Gestalten statt Verwalten – meine Vision für unseren Landkreis
Als jemand, der in diesem Landkreis nicht nur arbeitet, sondern ihn als seine Heimat lebt, brenne ich für seine Zukunft. Meine Frau und ich haben uns bewusst dazu entschieden, hierzubleiben. Weil wir die Menschen schätzen, die Gemeinschaft, die Landschaft und das Miteinander, das unseren Landkreis ausmacht. Genau deshalb liegt mir so viel daran, dass er auch morgen noch lebenswert ist.
Aus meiner Arbeit im Gemeinderat und im Kreistag kenne ich unseren Landkreis nicht nur von außen, sondern von innen: die Strukturen, die Abläufe, die Menschen in der Verwaltung und die Stellen, an denen es hakt. Ich weiß, wo Chancen ungenutzt bleiben und wo Handlungsbedarf besteht. Dieses Wissen ist keine Selbstverständlichkeit und ich möchte es nutzen, um wirklich etwas zu verändern.

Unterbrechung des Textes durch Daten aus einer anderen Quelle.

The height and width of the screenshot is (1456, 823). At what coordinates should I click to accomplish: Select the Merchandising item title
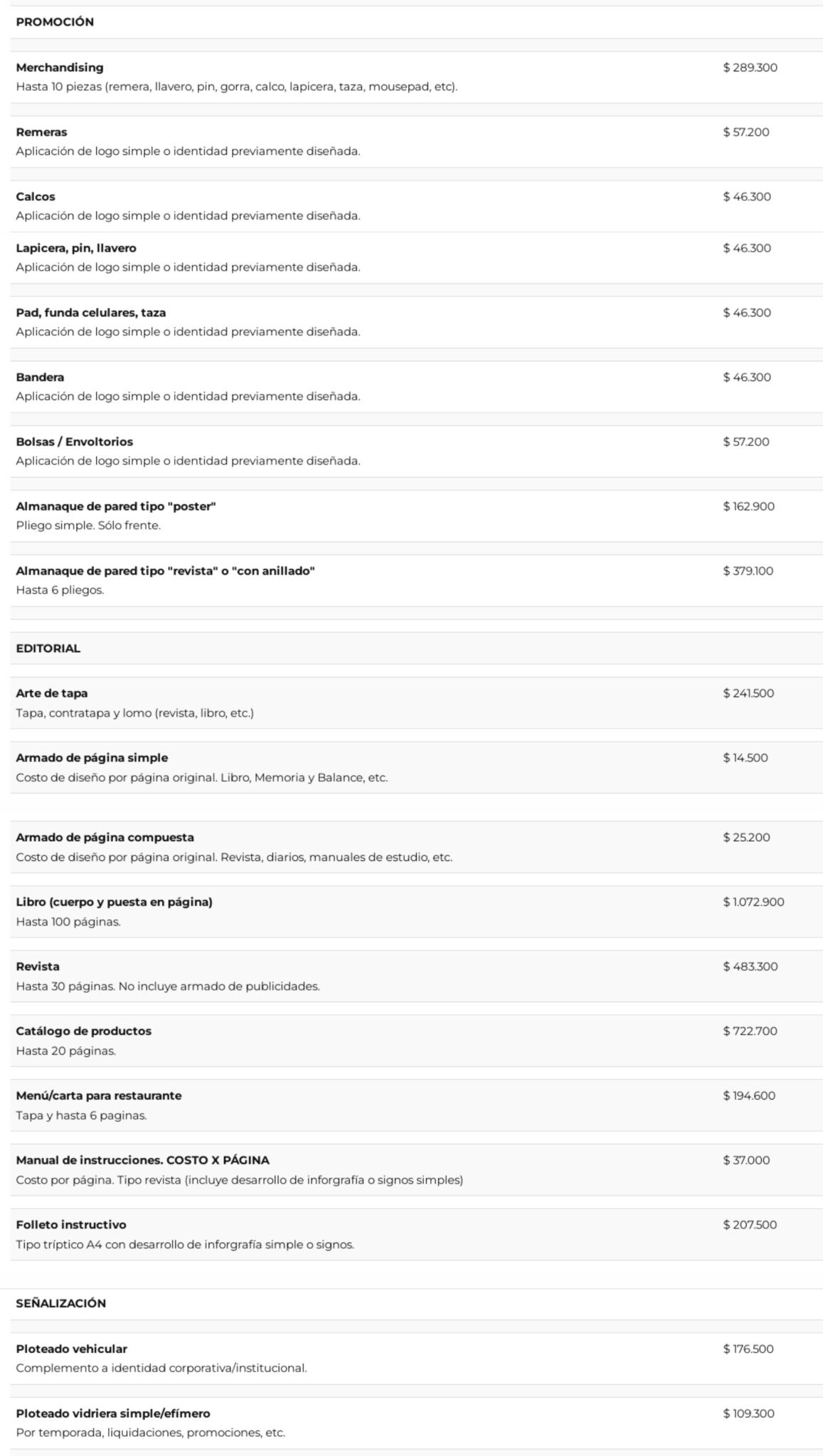coord(60,68)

Denn mein Ziel ist kein kleines: Ich möchte einen echten Politikwechsel einleiten. Weg vom bloßen Abarbeiten und Verwalten, hin zu einem Landkreis, der gestaltet, der vorangeht und der die Chancen ergreift, die sich bieten. Wir sind ein überschaubarer Landkreis und das ist eine Stärke. Wir können schneller, flexibler und mutiger sein als andere. Wir können Vorreiter sein, statt immer nur nachzuziehen.
Das funktioniert aber nur gemeinsam. Ich stehe für eine Politik des Miteinanders – zwischen den Gemeinden und dem Kreis, zwischen Verwaltung und Bürgerinnen und Bürgern, zwischen denen, die heute Verantwortung tragen, und denen, die hier morgen noch leben wollen. Ein lebenswerter Landkreis entsteht nicht im Alleingang und nicht hinter verschlossenen Türen – er entsteht durch offenen Austausch, gemeinsames Abwägen und konsequentes Anpacken.
Ich möchte dazu beitragen, dass unser Landkreis Osterholz ein Ort bleibt und wird, an dem Menschen gerne leben, gerne arbeiten und gerne ihre Wurzeln schlagen.
Dafür stehe ich an, dafür werbe ich um Ihr Vertrauen!